**Given text:**
IRBStudio is a Python package designed as a comprehensive AIRB Scenario & Impact Analysis Engine. It empowers bank risk analysts and model owners to run sophisticated "what-if" scenarios locally, simulating the impact of modeling choices and parameter assumptions on Risk-Weighted Assets (RWA) and capital requirements.
The core goal is to provide a clear, quantitative basis for strategic decisions, such as understanding the capital impact of improving a PD model's predictive power (AUC) or comparing standardized approach vs. AIRB capital requirements.
- Hybrid Portfolio Segmentation: Correctly segments portfolios into historical vs. application samples, and existing vs. new clients
- Beta Mixture Distribution: Learns portfolio risk profile from historical PD scores
- Rating Migration Matrices: Captures temporal dynamics and rating grade transitions
- AUC-Driven PD Simulation: Generates realistic PD distributions calibrated to target model performance
- Monte Carlo Framework: Produces full distributions of RWA outcomes with confidence intervals
- AIRB Calculator: Full implementation for mortgage portfolios with regulatory formulas
- SA Calculator: Standardized approach baseline for comparison scenarios
- Modular Design: Easy to extend to other asset classes and approaches
- YAML-Based Setup: Configure all aspects (data mapping, regulatory parameters, scenarios) in one file
- Pydantic Validation: Robust schema validation with clear error messages
- Flexible Column Mapping: Works with any portfolio data structure
- Plotly Dashboards: Generate rich, interactive HTML reports
- Distribution Plots: Visualize RWA distributions across scenarios
- Comparison Charts: Waterfall charts, scenario comparisons, percentile analysis
- Statistical Summaries: Mean, median, standard deviation, skewness, kurtosis, VaR metrics
- 340+ Tests: Comprehensive test coverage exceeding 100% of planned tests
- Memory Efficient: Handles large portfolios with optimized processing modes
- Fully Typed: Type hints throughout for better IDE support
- Extensive Logging: Detailed logging for debugging and audit trails
Current Version: 0.1.0 (Beta)

**Supplied data:**
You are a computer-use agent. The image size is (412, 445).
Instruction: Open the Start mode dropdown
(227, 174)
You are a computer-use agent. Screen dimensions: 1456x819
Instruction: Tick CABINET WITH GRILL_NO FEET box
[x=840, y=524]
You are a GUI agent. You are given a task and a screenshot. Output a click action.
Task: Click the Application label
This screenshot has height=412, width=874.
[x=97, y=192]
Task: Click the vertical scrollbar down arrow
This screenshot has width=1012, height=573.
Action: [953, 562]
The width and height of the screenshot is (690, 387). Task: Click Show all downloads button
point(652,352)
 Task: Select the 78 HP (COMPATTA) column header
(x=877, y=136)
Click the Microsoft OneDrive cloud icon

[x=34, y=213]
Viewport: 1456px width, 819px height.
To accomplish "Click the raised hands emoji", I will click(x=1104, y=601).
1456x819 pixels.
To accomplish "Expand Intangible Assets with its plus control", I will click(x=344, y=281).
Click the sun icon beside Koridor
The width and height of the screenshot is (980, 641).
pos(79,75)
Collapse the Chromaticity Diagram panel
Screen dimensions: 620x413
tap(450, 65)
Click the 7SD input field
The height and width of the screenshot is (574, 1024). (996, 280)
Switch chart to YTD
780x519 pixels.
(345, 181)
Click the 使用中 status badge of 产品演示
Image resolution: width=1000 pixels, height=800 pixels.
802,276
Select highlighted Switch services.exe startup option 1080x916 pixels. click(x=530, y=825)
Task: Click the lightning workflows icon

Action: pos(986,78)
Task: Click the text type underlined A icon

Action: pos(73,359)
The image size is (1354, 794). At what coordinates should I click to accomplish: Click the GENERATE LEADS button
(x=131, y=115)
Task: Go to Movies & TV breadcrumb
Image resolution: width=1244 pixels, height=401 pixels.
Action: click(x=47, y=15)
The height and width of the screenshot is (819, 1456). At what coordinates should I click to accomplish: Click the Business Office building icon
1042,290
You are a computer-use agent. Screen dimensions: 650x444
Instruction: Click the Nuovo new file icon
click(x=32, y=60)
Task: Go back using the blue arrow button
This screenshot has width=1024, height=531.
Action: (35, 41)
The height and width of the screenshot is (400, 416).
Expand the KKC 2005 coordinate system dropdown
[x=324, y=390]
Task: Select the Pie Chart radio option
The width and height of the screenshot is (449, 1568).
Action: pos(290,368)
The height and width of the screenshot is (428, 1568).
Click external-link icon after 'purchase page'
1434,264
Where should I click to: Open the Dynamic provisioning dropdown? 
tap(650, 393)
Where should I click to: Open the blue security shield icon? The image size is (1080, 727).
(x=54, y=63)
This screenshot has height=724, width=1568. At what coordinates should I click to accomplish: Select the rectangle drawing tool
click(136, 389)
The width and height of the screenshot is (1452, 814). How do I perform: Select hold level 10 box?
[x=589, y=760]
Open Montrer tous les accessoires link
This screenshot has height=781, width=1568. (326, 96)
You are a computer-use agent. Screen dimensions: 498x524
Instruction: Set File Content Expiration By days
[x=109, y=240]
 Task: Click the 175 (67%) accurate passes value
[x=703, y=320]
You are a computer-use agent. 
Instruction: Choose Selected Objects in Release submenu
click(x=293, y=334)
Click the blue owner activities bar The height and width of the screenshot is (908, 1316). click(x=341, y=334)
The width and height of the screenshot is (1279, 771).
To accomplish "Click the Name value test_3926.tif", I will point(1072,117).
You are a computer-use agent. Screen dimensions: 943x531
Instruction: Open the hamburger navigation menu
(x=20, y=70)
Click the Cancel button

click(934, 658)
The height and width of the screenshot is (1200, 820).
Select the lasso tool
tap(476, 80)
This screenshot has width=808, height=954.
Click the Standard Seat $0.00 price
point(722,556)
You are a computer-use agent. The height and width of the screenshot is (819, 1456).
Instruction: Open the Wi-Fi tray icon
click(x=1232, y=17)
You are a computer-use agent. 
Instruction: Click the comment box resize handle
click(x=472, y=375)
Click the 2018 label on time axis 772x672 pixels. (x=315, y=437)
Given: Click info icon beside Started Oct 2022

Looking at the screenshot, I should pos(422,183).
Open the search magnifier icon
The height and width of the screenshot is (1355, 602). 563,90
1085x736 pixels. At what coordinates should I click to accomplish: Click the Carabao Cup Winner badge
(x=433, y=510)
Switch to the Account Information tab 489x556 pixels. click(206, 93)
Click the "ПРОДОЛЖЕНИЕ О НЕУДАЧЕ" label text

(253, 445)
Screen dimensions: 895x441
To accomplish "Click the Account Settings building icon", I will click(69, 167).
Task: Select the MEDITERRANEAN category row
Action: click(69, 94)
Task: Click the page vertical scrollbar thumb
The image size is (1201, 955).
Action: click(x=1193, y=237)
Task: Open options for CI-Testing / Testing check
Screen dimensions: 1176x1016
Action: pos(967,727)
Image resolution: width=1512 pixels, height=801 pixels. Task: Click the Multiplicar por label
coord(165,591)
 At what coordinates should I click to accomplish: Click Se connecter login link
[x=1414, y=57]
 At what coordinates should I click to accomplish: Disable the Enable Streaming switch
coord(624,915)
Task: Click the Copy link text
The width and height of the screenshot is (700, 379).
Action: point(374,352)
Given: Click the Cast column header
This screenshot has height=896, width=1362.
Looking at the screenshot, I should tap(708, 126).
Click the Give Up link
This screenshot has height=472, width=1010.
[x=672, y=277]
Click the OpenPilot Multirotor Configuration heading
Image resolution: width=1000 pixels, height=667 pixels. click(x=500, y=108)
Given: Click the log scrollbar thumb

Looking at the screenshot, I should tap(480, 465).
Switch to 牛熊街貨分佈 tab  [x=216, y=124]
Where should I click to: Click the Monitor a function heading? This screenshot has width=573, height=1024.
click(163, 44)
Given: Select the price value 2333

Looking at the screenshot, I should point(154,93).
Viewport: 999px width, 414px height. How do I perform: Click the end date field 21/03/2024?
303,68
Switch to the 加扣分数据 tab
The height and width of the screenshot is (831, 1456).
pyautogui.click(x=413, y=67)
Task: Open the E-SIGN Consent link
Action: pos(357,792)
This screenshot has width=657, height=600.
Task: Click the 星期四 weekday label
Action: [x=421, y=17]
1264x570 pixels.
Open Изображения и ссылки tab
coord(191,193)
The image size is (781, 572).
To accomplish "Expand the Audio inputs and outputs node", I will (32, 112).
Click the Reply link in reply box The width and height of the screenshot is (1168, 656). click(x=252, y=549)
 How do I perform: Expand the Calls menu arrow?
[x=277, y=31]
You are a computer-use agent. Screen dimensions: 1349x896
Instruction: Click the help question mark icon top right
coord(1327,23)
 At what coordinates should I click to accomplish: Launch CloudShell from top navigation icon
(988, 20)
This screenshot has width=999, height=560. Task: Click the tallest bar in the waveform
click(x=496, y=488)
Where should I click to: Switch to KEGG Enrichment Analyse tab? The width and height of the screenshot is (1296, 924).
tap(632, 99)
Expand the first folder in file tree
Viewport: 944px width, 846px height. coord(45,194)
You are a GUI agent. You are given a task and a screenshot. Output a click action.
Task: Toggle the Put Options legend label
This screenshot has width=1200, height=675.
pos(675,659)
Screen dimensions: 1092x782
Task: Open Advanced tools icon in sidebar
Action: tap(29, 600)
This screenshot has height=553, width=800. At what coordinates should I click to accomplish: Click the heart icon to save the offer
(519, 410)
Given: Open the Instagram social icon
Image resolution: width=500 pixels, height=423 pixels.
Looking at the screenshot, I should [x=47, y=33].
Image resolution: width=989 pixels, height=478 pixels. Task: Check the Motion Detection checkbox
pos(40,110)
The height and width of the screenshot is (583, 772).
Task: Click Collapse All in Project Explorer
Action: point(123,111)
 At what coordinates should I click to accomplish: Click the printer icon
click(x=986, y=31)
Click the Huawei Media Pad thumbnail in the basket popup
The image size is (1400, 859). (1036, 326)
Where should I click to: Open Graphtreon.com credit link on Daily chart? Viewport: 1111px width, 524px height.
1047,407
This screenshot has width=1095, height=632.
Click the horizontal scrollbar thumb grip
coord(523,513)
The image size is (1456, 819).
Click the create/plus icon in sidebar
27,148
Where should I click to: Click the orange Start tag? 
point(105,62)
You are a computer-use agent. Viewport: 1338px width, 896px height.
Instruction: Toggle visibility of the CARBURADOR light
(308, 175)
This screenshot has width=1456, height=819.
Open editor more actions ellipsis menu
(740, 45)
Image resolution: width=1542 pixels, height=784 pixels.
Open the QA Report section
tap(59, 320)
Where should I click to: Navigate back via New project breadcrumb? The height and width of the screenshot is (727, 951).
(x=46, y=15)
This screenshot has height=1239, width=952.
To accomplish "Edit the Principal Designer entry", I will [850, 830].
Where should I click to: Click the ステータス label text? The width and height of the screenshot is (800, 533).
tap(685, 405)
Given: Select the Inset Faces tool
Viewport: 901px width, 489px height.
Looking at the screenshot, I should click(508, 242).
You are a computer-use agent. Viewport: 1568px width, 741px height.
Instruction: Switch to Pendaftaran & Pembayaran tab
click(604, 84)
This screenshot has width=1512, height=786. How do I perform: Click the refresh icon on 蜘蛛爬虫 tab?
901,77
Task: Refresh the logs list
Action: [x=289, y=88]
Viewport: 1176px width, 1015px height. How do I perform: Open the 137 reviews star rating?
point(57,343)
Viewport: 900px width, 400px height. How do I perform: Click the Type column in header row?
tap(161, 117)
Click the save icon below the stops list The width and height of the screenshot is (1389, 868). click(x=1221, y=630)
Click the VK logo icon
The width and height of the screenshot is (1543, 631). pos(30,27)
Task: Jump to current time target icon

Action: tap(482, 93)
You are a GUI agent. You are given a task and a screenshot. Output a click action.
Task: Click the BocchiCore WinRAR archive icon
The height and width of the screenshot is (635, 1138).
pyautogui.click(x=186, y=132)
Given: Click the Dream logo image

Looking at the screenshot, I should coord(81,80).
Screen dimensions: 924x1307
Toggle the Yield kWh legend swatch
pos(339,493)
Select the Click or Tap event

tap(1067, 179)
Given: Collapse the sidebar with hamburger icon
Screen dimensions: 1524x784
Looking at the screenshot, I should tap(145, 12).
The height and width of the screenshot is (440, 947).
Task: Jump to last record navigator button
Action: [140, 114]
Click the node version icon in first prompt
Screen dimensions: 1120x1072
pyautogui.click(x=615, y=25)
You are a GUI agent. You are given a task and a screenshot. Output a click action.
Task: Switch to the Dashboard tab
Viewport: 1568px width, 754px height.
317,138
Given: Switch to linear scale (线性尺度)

**What the task asks:**
Extend the IRBStudio description, starting right after its last line. The lines above have no connection to the IRBStudio description.

**Response for this exercise:**
The project has completed MVP development and is entering production readiness phase.
Feature 1: Foundation & Configuration (100%)
- ✅ Project structure and dependency management
- ✅ Pydantic configuration schemas with validation
- ✅ YAML configuration loader
- ✅ Centralized logging framework
Feature 2: Core Simulation Engine (100%)
- ✅ Beta Mixture distribution fitter with EM algorithm
- ✅ Rating migration matrix calculator
- ✅ AUC-driven score generation
- ✅ Hybrid portfolio simulator (OOP refactored)
- ✅ Monte Carlo simulation framework with parallel processing
Feature 3: RWA Calculators (100%)
- ✅ AIRB mortgage calculator with full regulatory formulas
- ✅ SA mortgage calculator for comparison
- ✅ Modular base classes for extensibility
- ✅ Result aggregation and statistics
Feature 4: Integrated Analysis (100%)
- ✅ IntegratedAnalysis orchestration layer
- ✅ Scenario comparison framework
- ✅ Statistical summaries and percentile analysis
- ✅ High-level API (
run_analysis,run_scenario_comparison)
Feature 5: Reporting & Visualization (100%)
- ✅ Interactive Plotly dashboards
- ✅ RWA distribution plots
- ✅ Scenario comparison visualizations
- ✅ Waterfall charts and summary tables
- ✅ HTML report generation
Feature 6: Testing & Quality (100%)
- ✅ 340+ comprehensive tests (104% of planned coverage)
- ✅ Unit, integration, and end-to-end tests
- ✅ Edge case handling
- ✅ Performance benchmarks
Near Term (Q1 2026)
- 📝 Enhanced documentation and user guides
- 🎓 Tutorial notebooks for common workflows
- 📦 PyPI package publication
- 🔄 CI/CD pipeline setup
Future Extensions
- 🔮 LGD & EAD simulation engines
- 📈 Multi-period portfolio growth simulation
- 🏢 Additional asset classes (Corporate, SME, Retail)
- 🌐 Web interface for non-technical users
- 📊 Model monitoring and validation toolkit
- Python 3.9+
- pip package manager
- A virtual environment tool (
venv,conda, etc.)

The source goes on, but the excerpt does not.